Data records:
########
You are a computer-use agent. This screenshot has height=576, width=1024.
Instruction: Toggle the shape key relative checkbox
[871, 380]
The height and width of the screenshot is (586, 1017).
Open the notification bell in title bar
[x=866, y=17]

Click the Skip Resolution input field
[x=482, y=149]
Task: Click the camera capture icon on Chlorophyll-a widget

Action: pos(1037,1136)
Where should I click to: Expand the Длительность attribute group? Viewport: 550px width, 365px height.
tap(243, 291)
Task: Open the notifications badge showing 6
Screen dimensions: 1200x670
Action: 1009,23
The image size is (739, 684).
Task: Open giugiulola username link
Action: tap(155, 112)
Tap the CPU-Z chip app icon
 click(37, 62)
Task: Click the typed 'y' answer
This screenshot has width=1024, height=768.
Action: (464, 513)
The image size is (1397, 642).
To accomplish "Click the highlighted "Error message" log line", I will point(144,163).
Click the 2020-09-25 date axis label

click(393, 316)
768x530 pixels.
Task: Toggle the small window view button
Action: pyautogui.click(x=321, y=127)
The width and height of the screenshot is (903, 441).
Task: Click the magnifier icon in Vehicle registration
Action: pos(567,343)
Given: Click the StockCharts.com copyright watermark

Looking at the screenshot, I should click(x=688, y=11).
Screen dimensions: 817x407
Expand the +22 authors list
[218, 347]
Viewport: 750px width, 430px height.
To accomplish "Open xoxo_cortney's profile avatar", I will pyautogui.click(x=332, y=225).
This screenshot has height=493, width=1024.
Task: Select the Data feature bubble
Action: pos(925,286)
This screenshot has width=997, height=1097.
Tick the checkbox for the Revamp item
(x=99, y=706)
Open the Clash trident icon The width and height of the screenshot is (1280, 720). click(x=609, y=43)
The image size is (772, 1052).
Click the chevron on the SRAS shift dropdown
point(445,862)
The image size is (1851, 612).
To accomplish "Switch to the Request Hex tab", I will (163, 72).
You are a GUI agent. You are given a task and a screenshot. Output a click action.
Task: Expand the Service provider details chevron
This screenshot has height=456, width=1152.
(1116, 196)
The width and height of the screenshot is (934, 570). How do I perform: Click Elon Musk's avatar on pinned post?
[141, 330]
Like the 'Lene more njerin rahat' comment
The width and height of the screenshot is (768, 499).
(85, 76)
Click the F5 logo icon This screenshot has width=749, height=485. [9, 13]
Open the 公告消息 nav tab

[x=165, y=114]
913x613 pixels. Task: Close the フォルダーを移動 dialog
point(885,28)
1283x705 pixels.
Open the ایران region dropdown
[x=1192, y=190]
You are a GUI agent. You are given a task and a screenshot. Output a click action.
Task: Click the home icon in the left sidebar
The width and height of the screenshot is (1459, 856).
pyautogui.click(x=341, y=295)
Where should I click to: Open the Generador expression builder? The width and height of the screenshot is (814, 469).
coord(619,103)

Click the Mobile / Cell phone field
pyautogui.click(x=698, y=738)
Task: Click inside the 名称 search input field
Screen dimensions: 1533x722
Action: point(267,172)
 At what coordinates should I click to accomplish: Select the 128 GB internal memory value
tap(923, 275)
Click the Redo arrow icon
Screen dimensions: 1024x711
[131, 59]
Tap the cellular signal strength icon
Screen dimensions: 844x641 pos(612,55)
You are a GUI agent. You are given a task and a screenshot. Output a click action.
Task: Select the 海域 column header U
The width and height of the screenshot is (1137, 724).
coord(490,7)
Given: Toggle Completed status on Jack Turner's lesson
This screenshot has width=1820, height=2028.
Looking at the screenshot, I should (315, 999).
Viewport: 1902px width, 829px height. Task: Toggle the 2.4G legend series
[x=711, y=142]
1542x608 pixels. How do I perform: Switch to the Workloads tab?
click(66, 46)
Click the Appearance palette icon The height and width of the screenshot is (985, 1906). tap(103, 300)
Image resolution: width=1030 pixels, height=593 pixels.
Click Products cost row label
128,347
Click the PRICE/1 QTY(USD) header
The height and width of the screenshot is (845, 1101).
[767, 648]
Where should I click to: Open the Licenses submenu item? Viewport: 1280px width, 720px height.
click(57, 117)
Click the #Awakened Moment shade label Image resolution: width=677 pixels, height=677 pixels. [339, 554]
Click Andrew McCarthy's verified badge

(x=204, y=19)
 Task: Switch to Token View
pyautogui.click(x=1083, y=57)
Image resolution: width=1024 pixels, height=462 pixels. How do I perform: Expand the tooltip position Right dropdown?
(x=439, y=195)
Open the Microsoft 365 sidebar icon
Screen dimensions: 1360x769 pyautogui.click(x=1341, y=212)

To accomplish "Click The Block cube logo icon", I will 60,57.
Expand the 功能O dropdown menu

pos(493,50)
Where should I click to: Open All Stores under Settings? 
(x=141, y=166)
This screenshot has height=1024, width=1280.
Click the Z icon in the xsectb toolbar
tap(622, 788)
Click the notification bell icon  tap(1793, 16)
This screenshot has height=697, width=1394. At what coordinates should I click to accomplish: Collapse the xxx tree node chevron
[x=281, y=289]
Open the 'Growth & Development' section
########
Task brief – Please rewrite the listing above, changing every "notification bell" to "alert bell" and leaving everything else unchanged.

Solution to the problem –
You are a computer-use agent. This screenshot has height=576, width=1024.
Instruction: Toggle the shape key relative checkbox
[871, 380]
The height and width of the screenshot is (586, 1017).
Open the alert bell in title bar
[x=866, y=17]

Click the Skip Resolution input field
[x=482, y=149]
Task: Click the camera capture icon on Chlorophyll-a widget

Action: pos(1037,1136)
Where should I click to: Expand the Длительность attribute group? Viewport: 550px width, 365px height.
tap(243, 291)
Task: Open the notifications badge showing 6
Screen dimensions: 1200x670
Action: 1009,23
The image size is (739, 684).
Task: Open giugiulola username link
Action: tap(155, 112)
Tap the CPU-Z chip app icon
 click(37, 62)
Task: Click the typed 'y' answer
This screenshot has width=1024, height=768.
Action: (464, 513)
The image size is (1397, 642).
To accomplish "Click the highlighted "Error message" log line", I will point(144,163).
Click the 2020-09-25 date axis label

click(393, 316)
768x530 pixels.
Task: Toggle the small window view button
Action: pyautogui.click(x=321, y=127)
The width and height of the screenshot is (903, 441).
Task: Click the magnifier icon in Vehicle registration
Action: pos(567,343)
Given: Click the StockCharts.com copyright watermark

Looking at the screenshot, I should click(x=688, y=11).
Screen dimensions: 817x407
Expand the +22 authors list
[218, 347]
Viewport: 750px width, 430px height.
To accomplish "Open xoxo_cortney's profile avatar", I will pyautogui.click(x=332, y=225).
This screenshot has height=493, width=1024.
Task: Select the Data feature bubble
Action: pos(925,286)
This screenshot has width=997, height=1097.
Tick the checkbox for the Revamp item
(x=99, y=706)
Open the Clash trident icon The width and height of the screenshot is (1280, 720). click(x=609, y=43)
The image size is (772, 1052).
Click the chevron on the SRAS shift dropdown
point(445,862)
The image size is (1851, 612).
To accomplish "Switch to the Request Hex tab", I will (163, 72).
You are a GUI agent. You are given a task and a screenshot. Output a click action.
Task: Expand the Service provider details chevron
This screenshot has height=456, width=1152.
(1116, 196)
The width and height of the screenshot is (934, 570). How do I perform: Click Elon Musk's avatar on pinned post?
[141, 330]
Like the 'Lene more njerin rahat' comment
The width and height of the screenshot is (768, 499).
(85, 76)
Click the F5 logo icon This screenshot has width=749, height=485. [9, 13]
Open the 公告消息 nav tab

[x=165, y=114]
913x613 pixels. Task: Close the フォルダーを移動 dialog
point(885,28)
1283x705 pixels.
Open the ایران region dropdown
[x=1192, y=190]
You are a GUI agent. You are given a task and a screenshot. Output a click action.
Task: Click the home icon in the left sidebar
The width and height of the screenshot is (1459, 856).
pyautogui.click(x=341, y=295)
Where should I click to: Open the Generador expression builder? The width and height of the screenshot is (814, 469).
coord(619,103)

Click the Mobile / Cell phone field
pyautogui.click(x=698, y=738)
Task: Click inside the 名称 search input field
Screen dimensions: 1533x722
Action: point(267,172)
 At what coordinates should I click to accomplish: Select the 128 GB internal memory value
tap(923, 275)
Click the Redo arrow icon
Screen dimensions: 1024x711
[131, 59]
Tap the cellular signal strength icon
Screen dimensions: 844x641 pos(612,55)
You are a GUI agent. You are given a task and a screenshot. Output a click action.
Task: Select the 海域 column header U
The width and height of the screenshot is (1137, 724).
coord(490,7)
Given: Toggle Completed status on Jack Turner's lesson
This screenshot has width=1820, height=2028.
Looking at the screenshot, I should (315, 999).
Viewport: 1902px width, 829px height. Task: Toggle the 2.4G legend series
[x=711, y=142]
1542x608 pixels. How do I perform: Switch to the Workloads tab?
click(66, 46)
Click the Appearance palette icon The height and width of the screenshot is (985, 1906). tap(103, 300)
Image resolution: width=1030 pixels, height=593 pixels.
Click Products cost row label
128,347
Click the PRICE/1 QTY(USD) header
The height and width of the screenshot is (845, 1101).
[767, 648]
Where should I click to: Open the Licenses submenu item? Viewport: 1280px width, 720px height.
click(57, 117)
Click the #Awakened Moment shade label Image resolution: width=677 pixels, height=677 pixels. [339, 554]
Click Andrew McCarthy's verified badge

(x=204, y=19)
 Task: Switch to Token View
pyautogui.click(x=1083, y=57)
Image resolution: width=1024 pixels, height=462 pixels. How do I perform: Expand the tooltip position Right dropdown?
(x=439, y=195)
Open the Microsoft 365 sidebar icon
Screen dimensions: 1360x769 pyautogui.click(x=1341, y=212)

To accomplish "Click The Block cube logo icon", I will 60,57.
Expand the 功能O dropdown menu

pos(493,50)
Where should I click to: Open All Stores under Settings? 
(x=141, y=166)
This screenshot has height=1024, width=1280.
Click the Z icon in the xsectb toolbar
tap(622, 788)
Click the alert bell icon  tap(1793, 16)
This screenshot has height=697, width=1394. At what coordinates should I click to accomplish: Collapse the xxx tree node chevron
[x=281, y=289]
Open the 'Growth & Development' section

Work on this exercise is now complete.